Tofu and Veggie Breakfast Burritos
Source of Recipe
Source: Better Homes and Gardens
List of Ingredients
2 tiny new potatoes, cut into 1/2-inch cubes
1 medium zucchini, cut into thin bite-size strips
1 medium red sweet pepper, thinly sliced
1/2 cup finely chopped onion
3 cloves garlic, minced
1 tablespoon olive oil
1 12- to 16-ounce package extra-firm tofu (fresh bean curd), cut into 1/2-inch cubes
1/2 cup water
3 tablespoons tamari sauce or reduced-sodium soy sauce
2 teaspoons curry powder
1 vegetable or chicken bouillon cube
8 8- to 10-inch spinach flour tortillas
Recipe
1. In a medium covered saucepan cook potatoes in a small amount of boiling, lightly salted water for 10 to 12 minutes or until tender; drain.
2. Meanwhile, for filling, in a large nonstick skillet cook zucchini, red pepper, onion, and garlic in hot oil over medium heat about 5 minutes or until vegetables are tender.
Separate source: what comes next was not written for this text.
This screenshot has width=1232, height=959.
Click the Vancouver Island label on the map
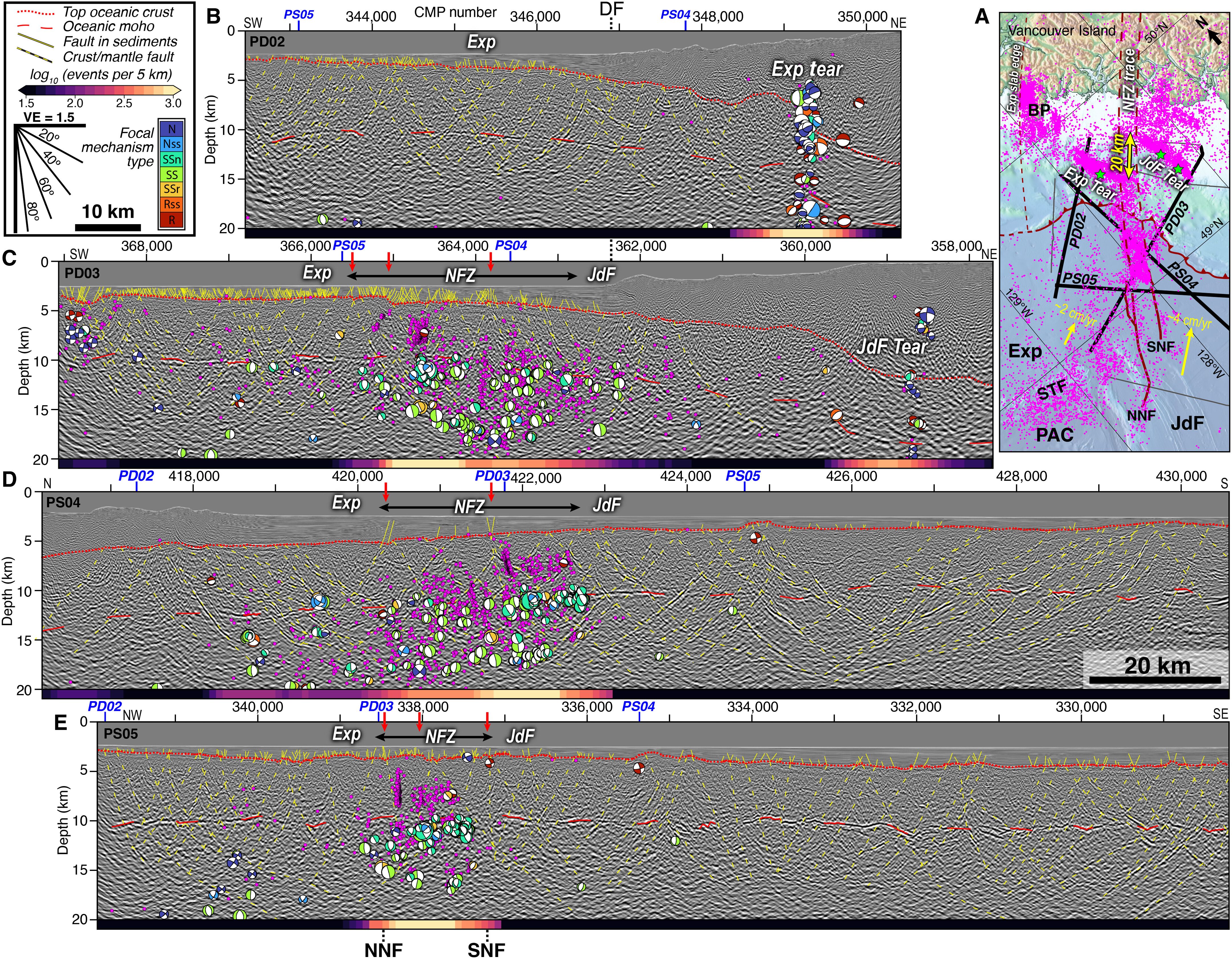click(1062, 31)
Stir in potatoes, tofu, water, tamari sauce, curry powder, and bouillon cube. Cook about 10 minutes more or until most of the liquid is evaporated, stirring occasionally.
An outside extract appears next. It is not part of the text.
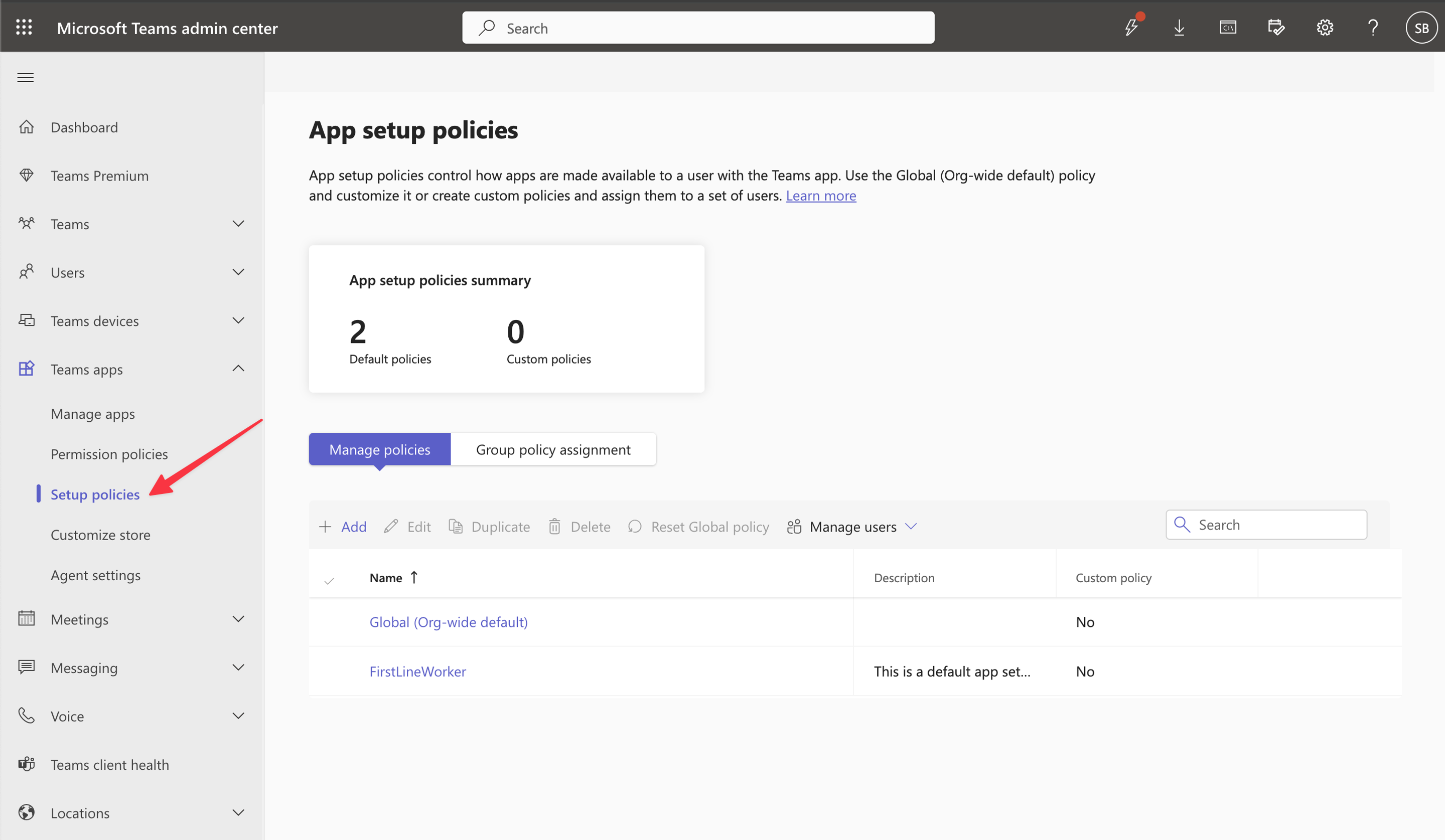This screenshot has height=840, width=1445.
Task: Click Reset Global policy
Action: coord(698,526)
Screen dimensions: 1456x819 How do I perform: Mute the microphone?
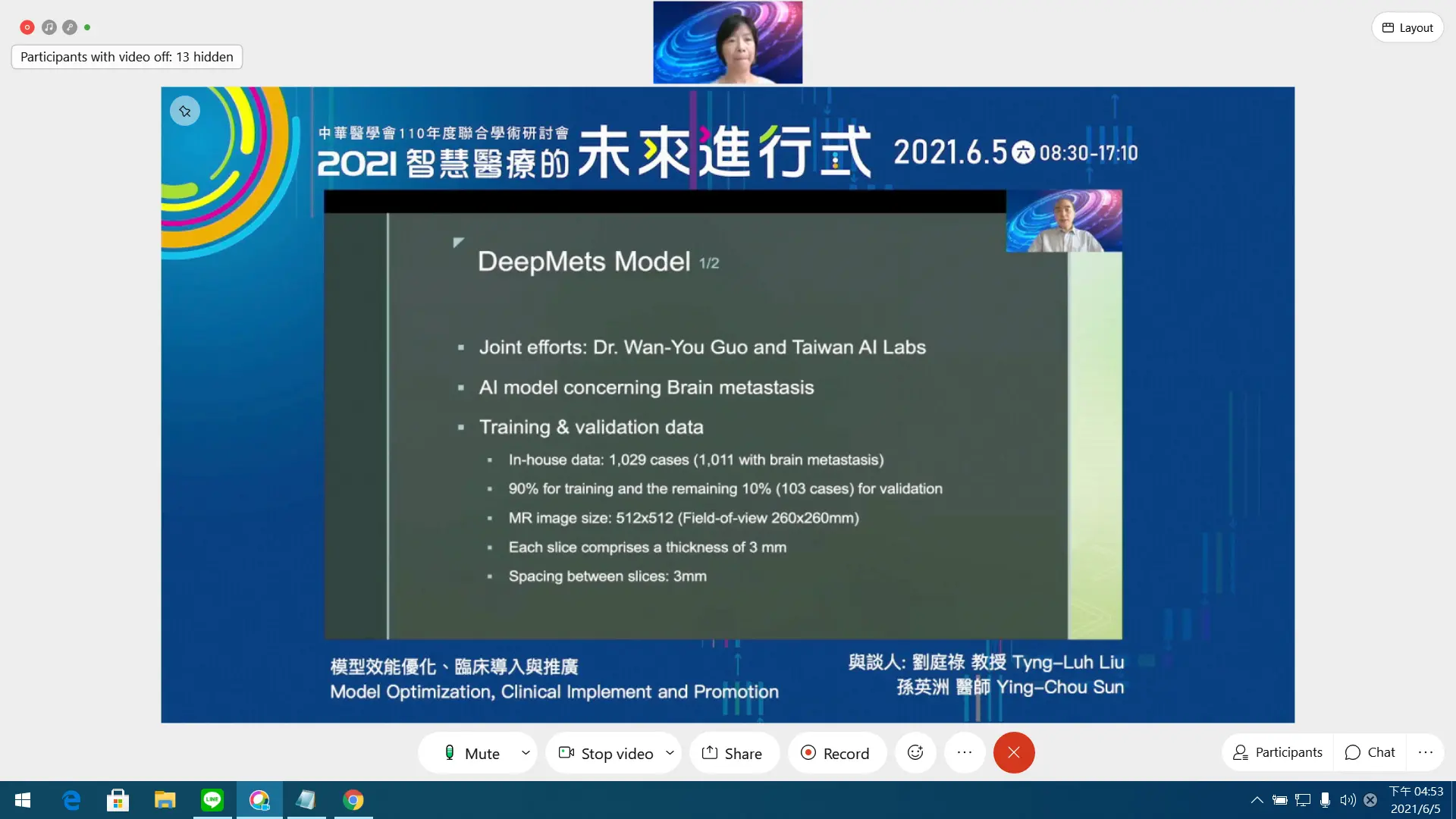coord(472,753)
3. Wrap tortillas in microwave-safe paper towels. Microwave on 100 percent power (high) for 30 to 60 seconds or until tortillas are warm. To serve, spoon filling down center of tortillas. Fold one end to partially cover filling; roll up from an adjacent side. Serve immediately. Makes 8 servings.
Note: If you need only 4 burritos for breakfast, cover and refrigerate half of the filling for up to 2 days. To serve, transfer filling to a microwave-safe container; cover with waxed paper. Microwave on 100 percent power (high) for 2 1/2 to 3 1/2 minutes or until heated through, stirring once. Heat and fill tortillas as above.